Pennsylvania also covers "medically needy" individuals. Medically needy individuals would be eligible for Medicaid under one of the mandatory or optional groups, except that their income and/or resources are above the eligibility level. However, if their medical spending is very high and reduces their available income to within the prescribed limits, they can receive care through Medicaid. Single individuals are also covered by Pennsylvania Medicaid through the "General Assistance" program. These individuals qualify for coverage under the General Assistance program because they are unable to work due to a temporary or permanent disability, are a pending SSI recipient, are blind or fit into other General Assistance related categories, such as domestic violence victims.

What medical services does Pennsylvania Medicaid cover?

Mandatory Medicaid Services "Optional" Medical Services*
  • EPSDT Services for Children Under Age 21
  • Family Planning Services and Supplies
  • Home Health Care for Persons Eligible
  • Inpatient Hospital Services
  • Laboratory and X-Ray Services
  • Medical and Surgical Dental Services
  • Nurse Midwife Services
  • Nursing Facility Services
  • Outpatient Hospital Services
  • Nurse Practitioner Services
  • Physician Services
  • Rural Health Clinic and Federally Qualified Health Clinic Services Offered by These Entities
  • All Medically Necessary Care for Eligibles Under Age 21

Medically Necessary is a service or benefit that is reasonably expected to prevent the onset of an illness, condition or disability; reduce or ameliorate the physical, mental or developmental affects of an illness, condition, injury, or disability; assist the recipient to achieve or maintain maximum functional capacity in performing daily activities, taking into account both the functional capacity of the recipient and those functional capacities that are appropriate for members of the same age.
  • Ambulatory Surgical Center
  • Birthing Center Services
  • Case Management (Targeted)
  • Chiropractic
  • Dental, including Orthodontics
  • Drug & Alcohol Outpatient Clinic
  • Hospice
  • Inpatient Hospital and Nursing facility Services for 65+ in an Institution for Mental Disease
  • Intermediate Care Facilities for Persons with Mental Retardation
  • Intermediate Care Facilities/Other Related Conditions
  • Independent Medical Clinic/Surgical Center Medical Supplies and Equipment
  • Optometry
  • Partial Hospitalization
  • Primary Care Case Management Services
  • Prescription Drugs
  • Podiatrist
  • Prosthetic Devices
  • Psychiatric Clinic
  • Rehabilitation Services
  • Renal Dialysis
  • Tuberculosis-Related
  • Therapy (Occupational, Physical, and Speech for Adults Limited to Those Provided by a Hospital, Outpatient Clinic or Home Health Provider)
  • Transportation To and From Appointments
  • Home and Community-Based Services are Covered Under a Waiver
*Adults eligible under the Medically Needy Only Medicaid category are not eligible for these services with some exceptions.

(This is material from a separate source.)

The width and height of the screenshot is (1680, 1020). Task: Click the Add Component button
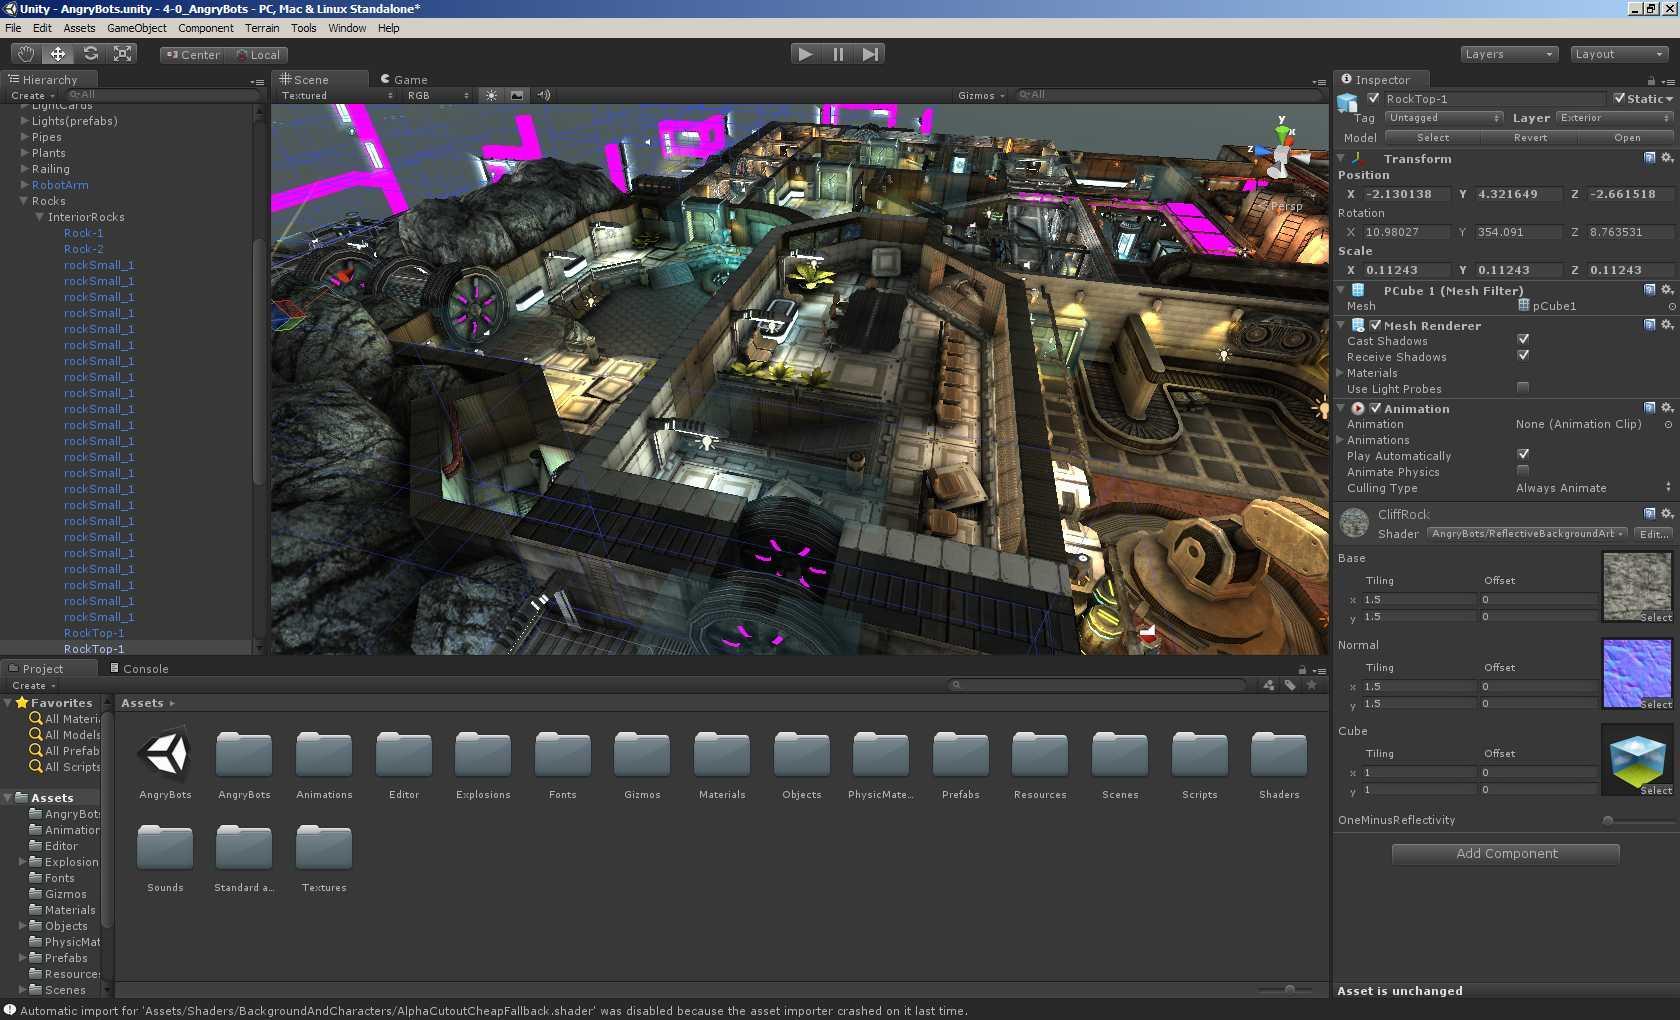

What is a Medicaid waiver?

The Secretary of the U.S. Department of Health and Human Services is authorized under Section 1915(c) of the Social Security Act to waive certain Medicaid statutory requirements. These waivers allow the states to cover home and community-based services for specific populations to avoid institutionalization. Waivers may increase optional and additional Medicaid services, such as, respite care, environmental modifications and family training.

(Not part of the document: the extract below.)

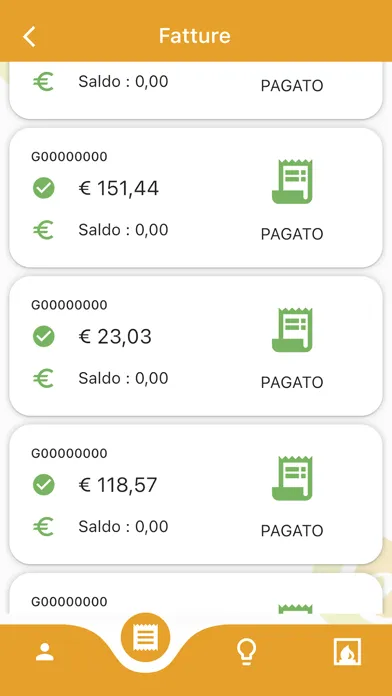Tap the green checkmark beside €23,03
392x696 pixels.
point(44,336)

Does Pennsylvania Medicaid offer any waivers?

Pennsylvania offers home and community-based services waiver programs. Some of these waivers include: AIDS waiver, Elwyn Waiver, Michael Dallas Waiver, Attendant Care Waiver, COMMCARE Waiver, CSPPPD/OBRA Waiver, Independence Waiver, Consolidated MR Waiver and Person/Family Directed Support MR Waiver.

Who do I contact to apply for Medicaid in Pennsylvania?

You would need to contact your County Assistance Office and they will determine your Medicaid eligibility. Please access the list of Pennsylvania county assistance offices in the "Resources" section of the PMPC web site.